ARH: First, I think we have to not just look at politics in a rational way. Look at a whole deep story that underlies each side. The deep story of Republicans and of MAGA is one of loss and subversion, so a first order of business for people who are not MAGA is to speak to that and ask what’s been lost.
But aren’t we losing something right now called democracy? And can’t we get together on that one? To appeal to what’s really going on for the other side, don’t just say “you stupid hillbilly, you uneducated Southerners.” That is toxic to what we have to do to reach across. There are bridge builders in red states and red cities, and blue bridge builders need to get together with those red bridge builders. So that needs to happen.
I’ll give you a short example. I had a man who read “Strangers in their Own Land.” He said, “I have read your book, and you describe me. You describe the people I serve as an evangelical minister,” and he said, “I felt heard, thank you for your book.” Imagine his surprise to receive good news from, of all places in the country, Berkeley, California. So I laughed, but I wrote him back. “Thank you for your kind words. Signing off your friend from Berkeley, California.” We became friends, and now we’re both board members on something called The American Exchange Experiment, which gets high school seniors in the north to go south, those in the south to go north, and do a mix and match thing, so crossover can happen.
DP: Asking as a student journalist, what role do you think the press, both in terms of the national and mainstream and legacy media, and more local and alternative forms of media, can play in addressing these deep cultural, political and economic resentments and moving us towards the more empowering politics?
ARH: I actually think it’s never been more important, for example, what your college paper is doing. There’s, as we know, a kind of a loss of newspapers in the medium geographic range, and so I think college papers should move to fill in the space and take on big issues, interview local senators, and engage your state’s issues to connect students with those issues.

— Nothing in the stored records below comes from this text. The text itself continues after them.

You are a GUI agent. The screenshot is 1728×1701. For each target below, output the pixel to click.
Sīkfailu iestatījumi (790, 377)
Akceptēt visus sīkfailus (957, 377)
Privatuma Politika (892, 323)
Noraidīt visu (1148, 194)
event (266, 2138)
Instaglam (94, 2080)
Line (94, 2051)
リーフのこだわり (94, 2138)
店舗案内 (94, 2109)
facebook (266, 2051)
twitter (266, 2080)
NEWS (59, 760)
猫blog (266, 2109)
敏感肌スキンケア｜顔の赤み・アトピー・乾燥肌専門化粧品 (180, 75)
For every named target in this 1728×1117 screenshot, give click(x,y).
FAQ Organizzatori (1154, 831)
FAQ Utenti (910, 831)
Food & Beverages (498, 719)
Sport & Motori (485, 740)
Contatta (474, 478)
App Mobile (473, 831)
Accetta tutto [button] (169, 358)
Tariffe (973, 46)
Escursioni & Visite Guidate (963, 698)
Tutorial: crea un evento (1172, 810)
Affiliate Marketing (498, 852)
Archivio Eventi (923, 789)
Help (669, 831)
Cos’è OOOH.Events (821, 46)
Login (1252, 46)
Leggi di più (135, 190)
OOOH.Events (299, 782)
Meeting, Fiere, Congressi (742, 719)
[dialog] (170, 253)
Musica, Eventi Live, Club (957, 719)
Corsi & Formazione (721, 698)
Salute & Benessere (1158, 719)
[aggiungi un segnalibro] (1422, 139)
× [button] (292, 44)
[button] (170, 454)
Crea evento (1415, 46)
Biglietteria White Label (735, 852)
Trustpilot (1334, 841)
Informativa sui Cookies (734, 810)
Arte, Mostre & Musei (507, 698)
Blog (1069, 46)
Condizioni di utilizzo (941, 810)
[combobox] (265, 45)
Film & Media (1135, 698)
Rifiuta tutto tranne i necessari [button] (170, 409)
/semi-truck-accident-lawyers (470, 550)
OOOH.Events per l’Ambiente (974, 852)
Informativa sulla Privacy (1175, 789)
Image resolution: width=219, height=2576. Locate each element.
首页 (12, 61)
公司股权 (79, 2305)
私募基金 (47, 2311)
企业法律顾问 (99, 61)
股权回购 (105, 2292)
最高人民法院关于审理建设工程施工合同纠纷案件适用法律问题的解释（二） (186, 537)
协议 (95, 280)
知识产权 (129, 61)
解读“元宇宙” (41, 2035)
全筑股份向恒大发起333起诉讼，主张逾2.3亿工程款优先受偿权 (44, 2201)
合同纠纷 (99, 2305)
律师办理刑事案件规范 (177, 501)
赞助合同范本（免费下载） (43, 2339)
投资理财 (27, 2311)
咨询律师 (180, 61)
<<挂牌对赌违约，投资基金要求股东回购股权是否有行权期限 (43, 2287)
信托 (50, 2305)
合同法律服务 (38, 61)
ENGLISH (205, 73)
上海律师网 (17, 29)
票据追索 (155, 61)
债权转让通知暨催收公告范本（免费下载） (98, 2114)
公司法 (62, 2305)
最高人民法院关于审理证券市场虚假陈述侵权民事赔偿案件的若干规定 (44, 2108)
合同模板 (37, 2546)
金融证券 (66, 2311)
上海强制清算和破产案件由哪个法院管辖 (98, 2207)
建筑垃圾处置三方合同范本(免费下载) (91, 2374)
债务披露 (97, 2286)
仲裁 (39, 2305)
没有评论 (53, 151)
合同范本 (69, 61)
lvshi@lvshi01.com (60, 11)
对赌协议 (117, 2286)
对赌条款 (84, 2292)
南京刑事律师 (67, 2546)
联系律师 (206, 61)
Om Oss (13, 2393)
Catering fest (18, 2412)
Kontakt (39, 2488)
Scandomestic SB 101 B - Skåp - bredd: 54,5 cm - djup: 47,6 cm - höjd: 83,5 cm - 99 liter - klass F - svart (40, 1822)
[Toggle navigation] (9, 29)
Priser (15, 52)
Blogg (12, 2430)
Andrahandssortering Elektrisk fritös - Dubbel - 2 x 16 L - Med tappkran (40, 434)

The mediascape is a battle zone right now, and I think some papers need to become nonprofits, and pursue new ways of reaching out that aren’t just cyber connections, but that involve closer contacts. So it’s time for us to get busy and fight.
DP: As a Swarthmore grad, how do you think these questions relate to the need to use a liberal arts framework to look at the problems of our modern world? How did Swarthmore prepare you well or not prepare you well for the issues that you’ve examined in your career?
ARH: Swarthmore was a very important experience for me. It’s not that being there was an easy time for me — personally, it was not — but I remember, after graduating, walking down the path from Parrish Hall and thinking to myself, “I’m not the smartest person here. There are walking geniuses around here.” But I learned from that place to use whatever I had for good, and I learned the good, in large part, from there.
DP: Any other thoughts you want to make sure to share with the Swarthmore community?
ARH: I just want to say, greetings to you all. My wish is that you find your own song to sing, so to speak, and feel free and able to sing it so we can hear it. And good luck to you. I wish you all the luck in the world. You’re a precious group of people, and I look forward to hearing your song.